Like many of the books on my shelves The Bombs That Brought Us Together has been sitting on my shelf for a while just waiting for the chance for me to pick it up. I’ve spent the last month reading through my TBR pile and this book shot straight to the top when I heard that it had won the Costa Book Award. I’m so glad that I finally got around to reading it because it is a brilliant book.
Fourteen-year-old Charlie Law has lived in Little Town, on the border with Old Country, all his life. He knows the rules: no going out after dark; no drinking; no litter; no fighting. You don’t want to get on the wrong side of the people who run Little Town. When he meets Pavel Duda, a refugee from Old Country, the rules start to get broken. Then the bombs come, and the soldiers from Old Country, and Little Town changes for ever.
Sometimes, to keep the people you love safe, you have to do bad things.

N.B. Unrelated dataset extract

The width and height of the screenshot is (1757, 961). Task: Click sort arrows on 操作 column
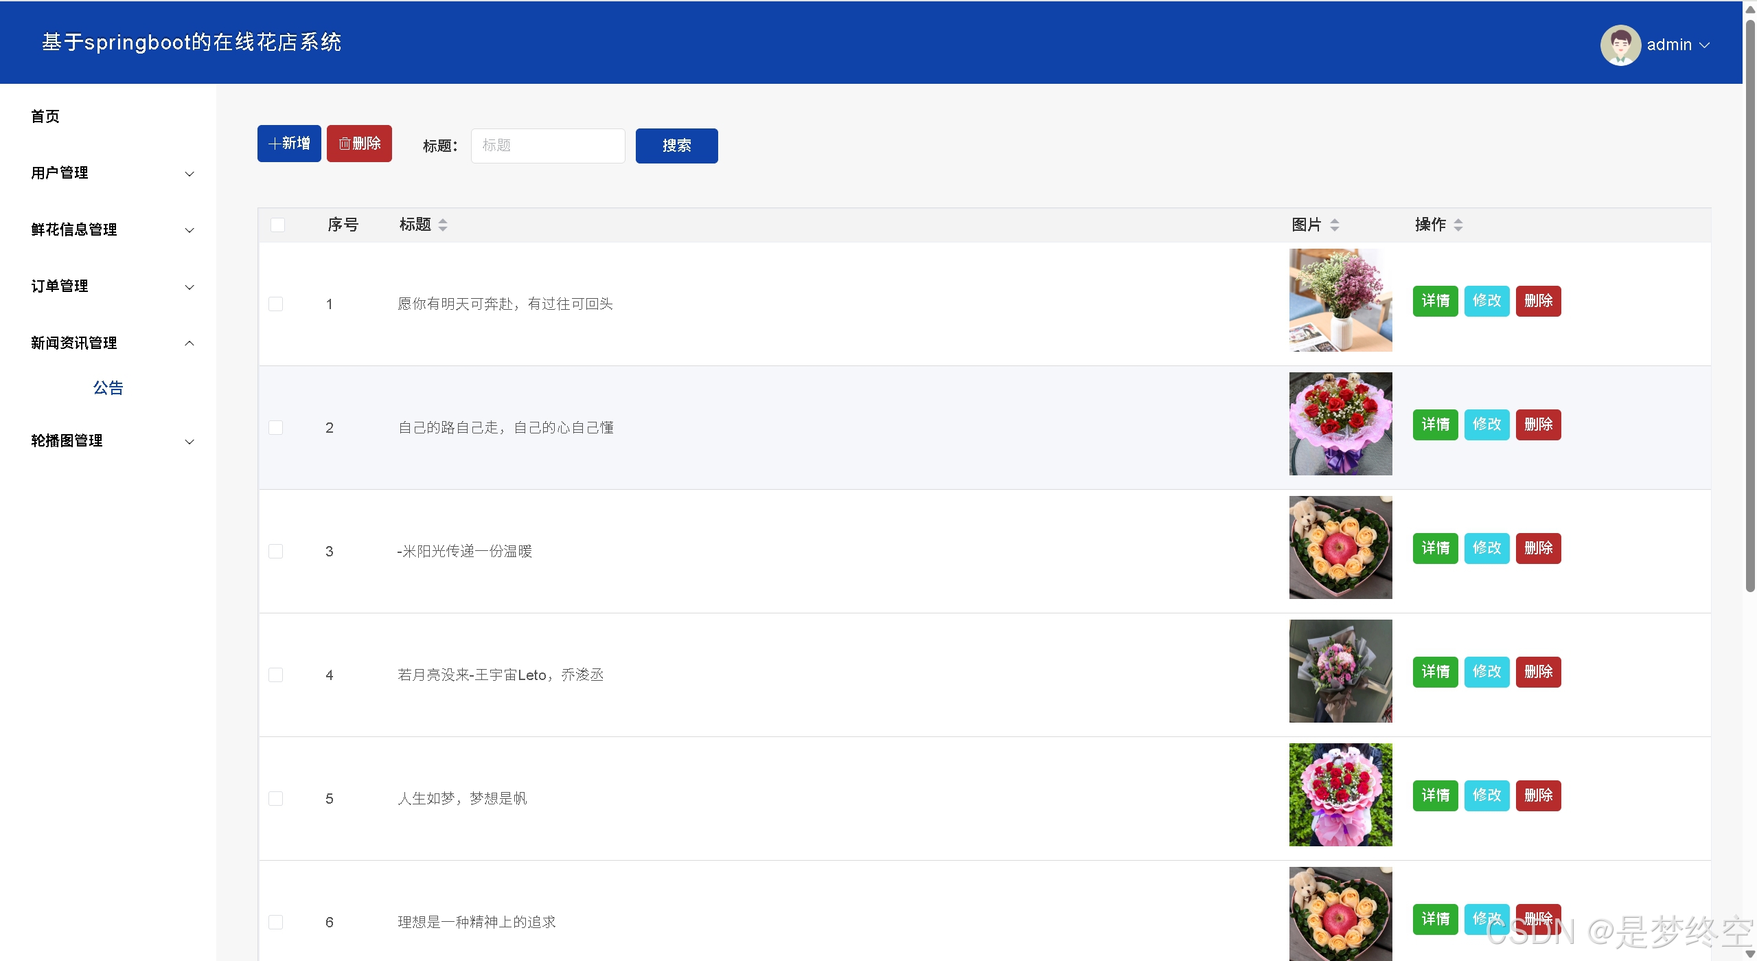1458,225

As Little Town’s rules crumble, Charlie is sucked into a dangerous game. There’s a gun, and a bad man, and his closest friend, and his dearest enemy.
Charlie Law wants to keep everyone happy, even if it kills him. And maybe it will…

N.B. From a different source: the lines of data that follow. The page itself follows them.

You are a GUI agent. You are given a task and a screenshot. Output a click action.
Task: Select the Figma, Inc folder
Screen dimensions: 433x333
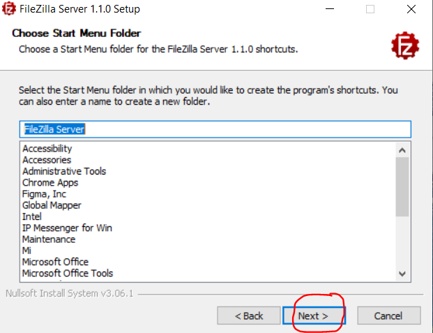click(x=45, y=194)
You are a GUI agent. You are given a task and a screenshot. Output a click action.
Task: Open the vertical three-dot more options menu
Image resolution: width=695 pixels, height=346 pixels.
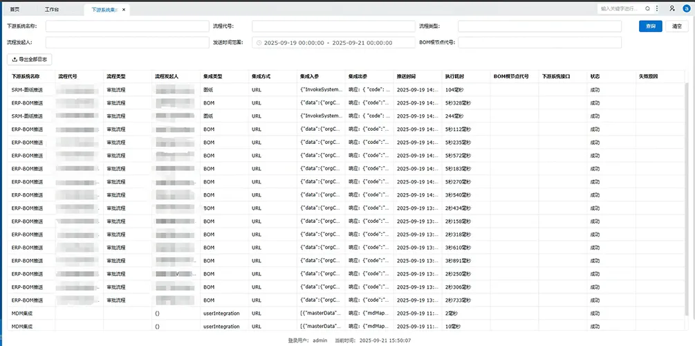click(656, 9)
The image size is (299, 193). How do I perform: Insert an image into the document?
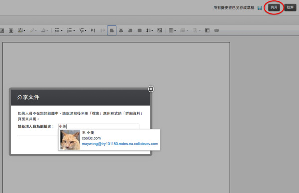(x=160, y=30)
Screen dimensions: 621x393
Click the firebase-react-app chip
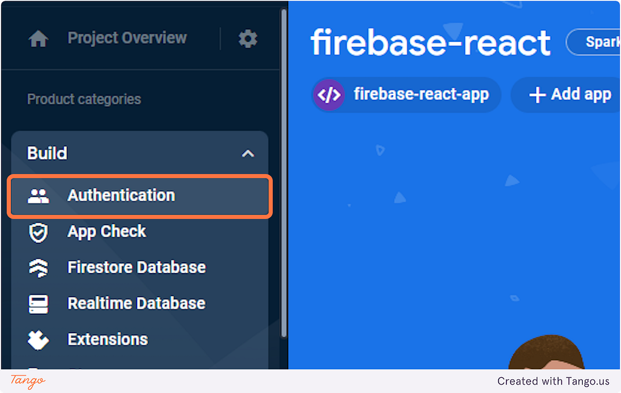click(406, 95)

The Bombs That Brought Us Together is an atmospheric, tense, utterly unique read that made me smile one minute and bite my nails the next. I was absolutely captivated by this story and the characters that Brian has brought to life. It is clear to see why this book won the Costa Book Award.
Brian Conaghan portrays life in a war-zone and a time of unrest with honesty and with heart. You see what the day-to-day reality is for Charlie, with rationing, curfews and beatings, and you see the fear that his parents live with. Charlie tells us about the reality of life after the bombs when he shares his list of things he did before the bombs came, including ‘got really bored because Little Town had a lack of teenage things to do.’ You also see what life is like for refugees like Pav, those people that are forced out of the country and the lives that they knew into a place where they are hated and made to do horrible jobs just to survive. Brian also shows us the friendship and hope that exists too, even with everything else that is happening.
The way in which Brian has portrayed the war between Little Town and Old Country is brilliant. The conflict between Little Town and Old Country bears striking similarities to wars all over the world. There are rebels that have taken Little Town as their own and they run the place as they see fit, but Old Country wants to take Little Town back and so they invade with their bombs and their soldiers. Pav and his family are refugees from Old Country who are now living in Little Town and they are persecuted, especially when the Old Country troops invade. Little Town is run by The Big Man and his Rascals. It is when Charlie and Pav get themselves involved with The Big Man that the real trouble starts.
It was Charlie’s voice that grabbed me from the first page and made me want to keep reading. As the story is narrated by Charlie you really get inside his head and go through all of his dilemmas and the events of the story right with him. You feel him changing as the story progresses and hope that he is going to make the right choices. You know how much he wants to protect his family and Pav and that he’ll do whatever it takes to keep everyone safe. Things get especially tense towards the end of the book and I wasn’t sure how it was going to end.
The Bombs That Brought Us Together is one of those stories that I’m still thinking about days after finishing it. Charlie and Pav will stay with me and I’ll wonder what they are getting up to. I loved Brian’s writing so much that I want to go and hunt down his first book, When Mr Dog Bites, and I’m eagerly awaiting his next book (with Sarah Crossan) called We Come Apart.
Recommended for 13+ (definitely a YA read).